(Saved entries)
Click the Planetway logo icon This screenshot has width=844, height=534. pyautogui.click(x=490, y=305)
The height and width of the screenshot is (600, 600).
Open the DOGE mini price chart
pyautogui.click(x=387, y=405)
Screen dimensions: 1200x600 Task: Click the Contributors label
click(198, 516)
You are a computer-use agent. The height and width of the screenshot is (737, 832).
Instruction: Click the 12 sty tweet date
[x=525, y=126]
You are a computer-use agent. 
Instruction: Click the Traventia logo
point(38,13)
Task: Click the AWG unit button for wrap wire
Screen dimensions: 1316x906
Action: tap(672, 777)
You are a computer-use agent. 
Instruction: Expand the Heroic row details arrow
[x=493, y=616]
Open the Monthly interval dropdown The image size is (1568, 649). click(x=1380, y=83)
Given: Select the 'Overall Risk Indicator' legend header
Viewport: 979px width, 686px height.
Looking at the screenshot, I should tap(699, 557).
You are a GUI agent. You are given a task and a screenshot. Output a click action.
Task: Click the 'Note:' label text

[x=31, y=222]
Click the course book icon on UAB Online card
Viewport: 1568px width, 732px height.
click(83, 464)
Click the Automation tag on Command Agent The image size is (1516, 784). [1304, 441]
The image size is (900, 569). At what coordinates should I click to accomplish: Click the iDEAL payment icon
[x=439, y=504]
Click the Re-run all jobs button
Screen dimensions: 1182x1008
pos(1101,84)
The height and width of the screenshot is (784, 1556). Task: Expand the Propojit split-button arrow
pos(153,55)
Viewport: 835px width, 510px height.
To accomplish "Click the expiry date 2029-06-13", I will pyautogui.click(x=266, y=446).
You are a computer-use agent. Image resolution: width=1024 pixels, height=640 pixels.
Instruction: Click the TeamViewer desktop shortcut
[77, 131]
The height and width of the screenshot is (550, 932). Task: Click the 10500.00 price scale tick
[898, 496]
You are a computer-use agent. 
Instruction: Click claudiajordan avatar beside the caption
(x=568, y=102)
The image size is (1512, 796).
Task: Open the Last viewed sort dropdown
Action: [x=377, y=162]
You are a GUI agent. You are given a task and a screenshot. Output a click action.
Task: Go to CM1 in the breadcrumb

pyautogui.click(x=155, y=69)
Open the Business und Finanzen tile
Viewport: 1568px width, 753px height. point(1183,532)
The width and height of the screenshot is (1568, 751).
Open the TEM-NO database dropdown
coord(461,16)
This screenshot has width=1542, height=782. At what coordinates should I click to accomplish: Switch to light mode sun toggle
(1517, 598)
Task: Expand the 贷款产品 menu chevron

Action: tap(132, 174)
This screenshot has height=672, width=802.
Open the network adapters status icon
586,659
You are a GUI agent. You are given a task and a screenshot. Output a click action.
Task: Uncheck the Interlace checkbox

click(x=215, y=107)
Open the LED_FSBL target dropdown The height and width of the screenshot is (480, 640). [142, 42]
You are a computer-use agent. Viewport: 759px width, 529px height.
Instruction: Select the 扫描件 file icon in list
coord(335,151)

> _Task objective_:
I'd like the records returned exactly as they were written, please.

> _Result of the exercise_:
Click the Planetway logo icon This screenshot has width=844, height=534. pyautogui.click(x=490, y=305)
The height and width of the screenshot is (600, 600).
Open the DOGE mini price chart
pyautogui.click(x=387, y=405)
Screen dimensions: 1200x600 Task: Click the Contributors label
click(198, 516)
You are a computer-use agent. The height and width of the screenshot is (737, 832).
Instruction: Click the 12 sty tweet date
[x=525, y=126]
You are a computer-use agent. 
Instruction: Click the Traventia logo
point(38,13)
Task: Click the AWG unit button for wrap wire
Screen dimensions: 1316x906
Action: tap(672, 777)
You are a computer-use agent. 
Instruction: Expand the Heroic row details arrow
[x=493, y=616]
Open the Monthly interval dropdown The image size is (1568, 649). click(x=1380, y=83)
Given: Select the 'Overall Risk Indicator' legend header
Viewport: 979px width, 686px height.
Looking at the screenshot, I should tap(699, 557).
You are a GUI agent. You are given a task and a screenshot. Output a click action.
Task: Click the 'Note:' label text

[x=31, y=222]
Click the course book icon on UAB Online card
Viewport: 1568px width, 732px height.
click(83, 464)
Click the Automation tag on Command Agent The image size is (1516, 784). [1304, 441]
The image size is (900, 569). At what coordinates should I click to accomplish: Click the iDEAL payment icon
[x=439, y=504]
Click the Re-run all jobs button
Screen dimensions: 1182x1008
pos(1101,84)
The height and width of the screenshot is (784, 1556). Task: Expand the Propojit split-button arrow
pos(153,55)
Viewport: 835px width, 510px height.
To accomplish "Click the expiry date 2029-06-13", I will pyautogui.click(x=266, y=446).
You are a computer-use agent. Image resolution: width=1024 pixels, height=640 pixels.
Instruction: Click the TeamViewer desktop shortcut
[77, 131]
The height and width of the screenshot is (550, 932). Task: Click the 10500.00 price scale tick
[898, 496]
You are a computer-use agent. 
Instruction: Click claudiajordan avatar beside the caption
(x=568, y=102)
The image size is (1512, 796).
Task: Open the Last viewed sort dropdown
Action: [x=377, y=162]
You are a GUI agent. You are given a task and a screenshot. Output a click action.
Task: Go to CM1 in the breadcrumb

pyautogui.click(x=155, y=69)
Open the Business und Finanzen tile
Viewport: 1568px width, 753px height. point(1183,532)
The width and height of the screenshot is (1568, 751).
Open the TEM-NO database dropdown
coord(461,16)
This screenshot has width=1542, height=782. At what coordinates should I click to accomplish: Switch to light mode sun toggle
(1517, 598)
Task: Expand the 贷款产品 menu chevron

Action: tap(132, 174)
This screenshot has height=672, width=802.
Open the network adapters status icon
586,659
You are a GUI agent. You are given a task and a screenshot. Output a click action.
Task: Uncheck the Interlace checkbox

click(x=215, y=107)
Open the LED_FSBL target dropdown The height and width of the screenshot is (480, 640). [142, 42]
You are a computer-use agent. Viewport: 759px width, 529px height.
Instruction: Select the 扫描件 file icon in list
coord(335,151)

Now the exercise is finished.